Schmidt would be easier in some ways, harder in others. He lived outside of town, for one thing. Make sure the Schmidts were home, pull into the yard, past the yard light, park by the kitchen garden. Take Roman out, then the wife; she was old and slow.

But Roman carried a gun and he was tough, even at his age, and he had to be killed quickly, without suspecting what was coming.

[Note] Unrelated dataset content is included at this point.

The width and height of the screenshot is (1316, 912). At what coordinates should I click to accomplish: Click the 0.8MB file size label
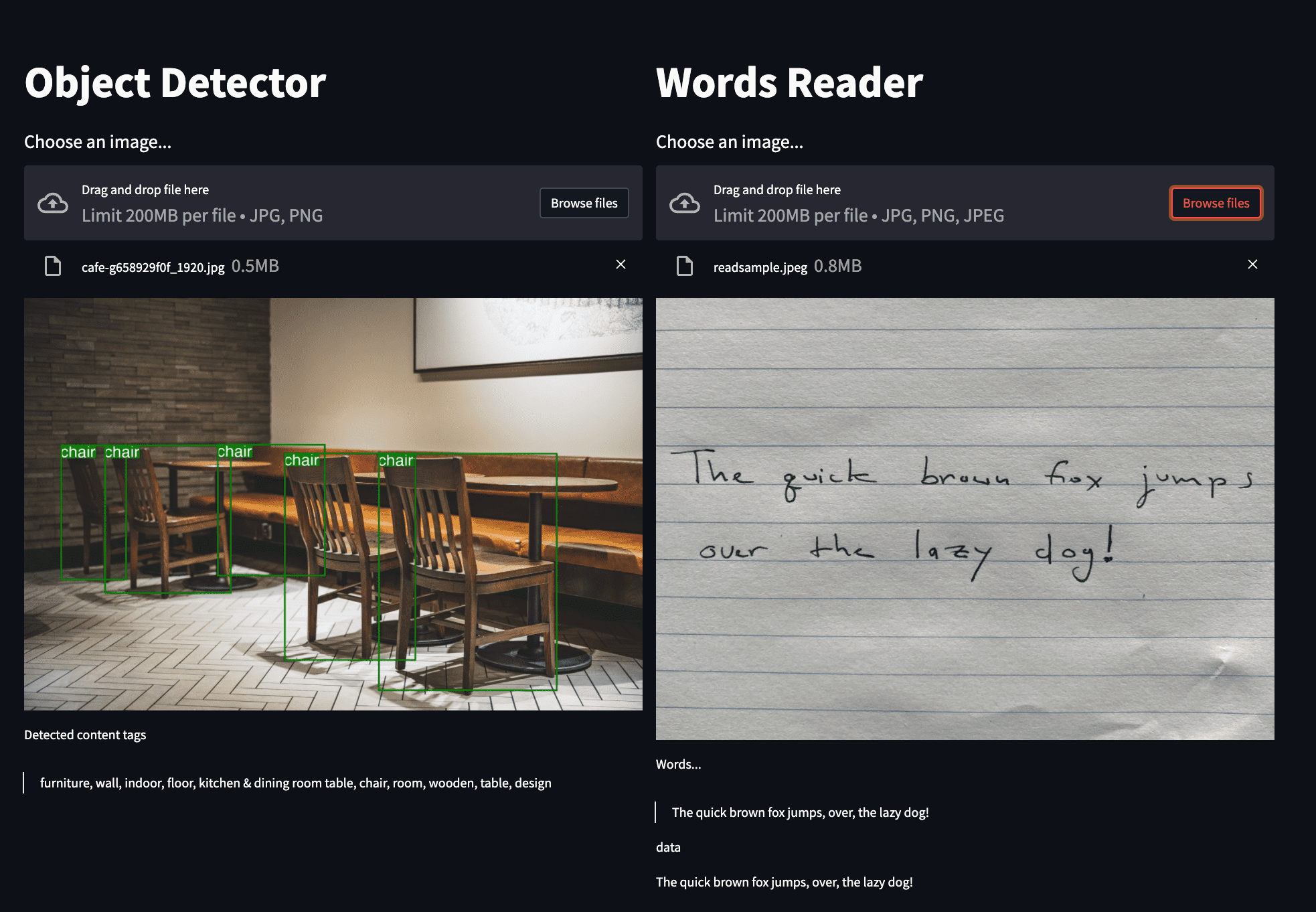click(837, 266)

Though it'd be nice to chat with him for a few minutes, when he knew he was dying, when he knew his wife was already dead, to see the hate in his fading eyes.

And then…

IF HE HIT SCHMIDT, then Johnstone, who was already a tough target, would get tougher. Everybody would be on edge. But Johnstone had to go; there were only two weeks left before the moon rolled around again.

THEN IT'D BE possible, bearable, after Johnstone and Schmidt, to lie low for a while, and do the business killings, one at a time…even let some time pass. Maybe come up with something complicated, so they'd seem like accidental deaths.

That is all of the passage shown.